1. Confirm the evaluation goal

Choose one primary goal for the first test:

  • Local workflow evaluation: validate configuration, plans, state, saved plans, and CLI behavior without cloud access.
  • Databricks workspace smoke test: connect a workspace and create a small catalog/schema target.
  • Governance smoke test: compile RBAC into Unity Catalog grants for an existing principal.
  • Brownfield review: discover existing catalogs and generate reviewable YAML.
  • Enterprise identity pilot: test managed groups or memberships in a sandbox account with account SCIM support.

Avoid testing every capability in one first run. A focused test produces clearer evidence and safer cleanup.

2. Prepare the environment

Area Required decision
Python Use Python 3.11 through 3.13.
Package Install the pinned alpha version datamuru==0.5.1a0.
Workspace Use a sandbox Databricks workspace or a throwaway catalog.
Credentials Use environment variables, not committed YAML.
State Start with local state until the workflow is understood.
Execution mode Start in state-only or live-readonly; use live-apply only for reviewed targets.

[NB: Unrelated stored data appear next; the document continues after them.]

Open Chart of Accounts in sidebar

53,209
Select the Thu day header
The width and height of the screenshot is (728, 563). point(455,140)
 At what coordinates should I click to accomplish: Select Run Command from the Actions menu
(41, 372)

3. Minimum success criteria

A healthy first evaluation should produce:

  • datamuru validate --strict succeeds;
  • datamuru doctor reports a reachable workspace in live modes;
  • datamuru plan --target ... contains only expected resources;
  • datamuru apply --target ... --auto-approve succeeds for the test target;
  • a follow-up plan is idempotent;
  • errors, if any, include a DataMuru error code and actionable suggestion;
  • cleanup instructions are known before live resources are created.

4. Evidence to capture

Keep a small evidence folder for the evaluation:

  • package version and install command;
  • sanitized provider config;
  • sanitized doctor --output json;
  • targeted plan output;
  • apply output;
  • follow-up idempotent plan output;
  • cleanup or destroy result;
  • gaps found and whether they are OSS, Enterprise, Databricks, or process gaps.

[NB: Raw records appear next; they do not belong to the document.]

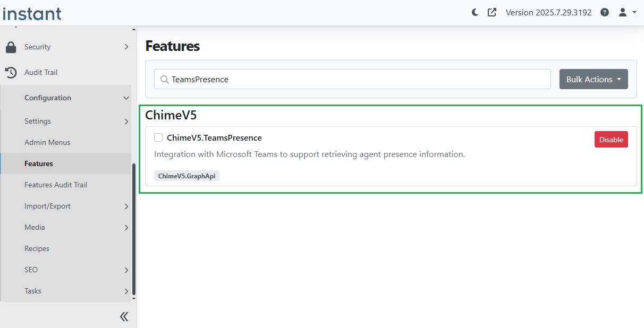The height and width of the screenshot is (328, 644).
Task: Open site in new window icon
Action: pyautogui.click(x=492, y=12)
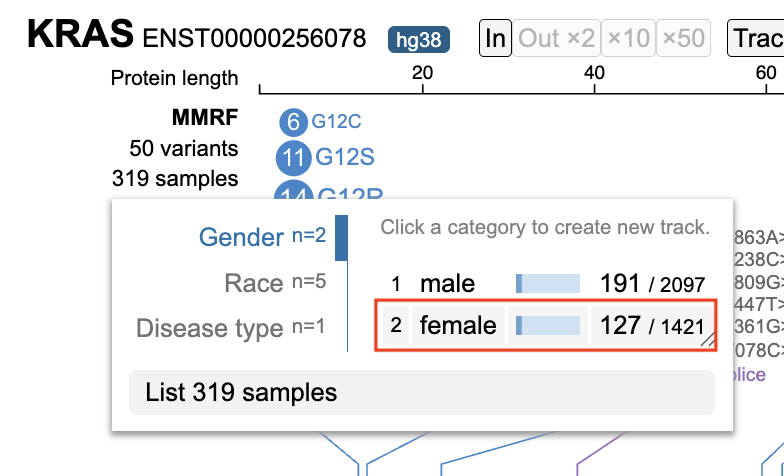The width and height of the screenshot is (784, 476).
Task: Click the male category proportion bar
Action: tap(548, 284)
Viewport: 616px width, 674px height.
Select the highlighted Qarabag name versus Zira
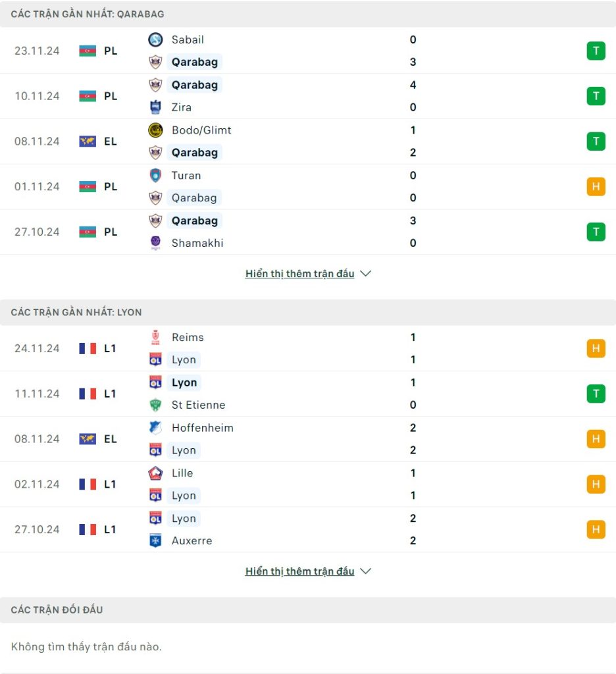194,85
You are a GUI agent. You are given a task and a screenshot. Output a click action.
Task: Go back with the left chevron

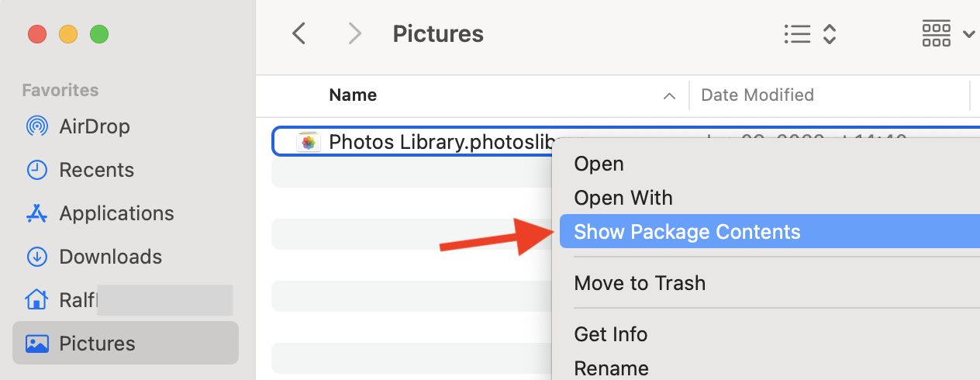[298, 33]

Do not store tokens, private workspace URLs, customer data, or full account IDs.

5. Decision outcomes

At the end of evaluation, classify the result:

  • Proceed: the tested flow is safe enough for a larger sandbox pilot.
  • Proceed with constraints: the flow works, but requires documented guardrails, permissions, or account features.
  • Defer: a required capability is still roadmap or needs Enterprise support.
  • Do not use for this workflow yet: the workflow requires unsupported provider behavior, transactional rollback, or production state backends.

Document the decision next to the test evidence so the next team does not repeat the same discovery work.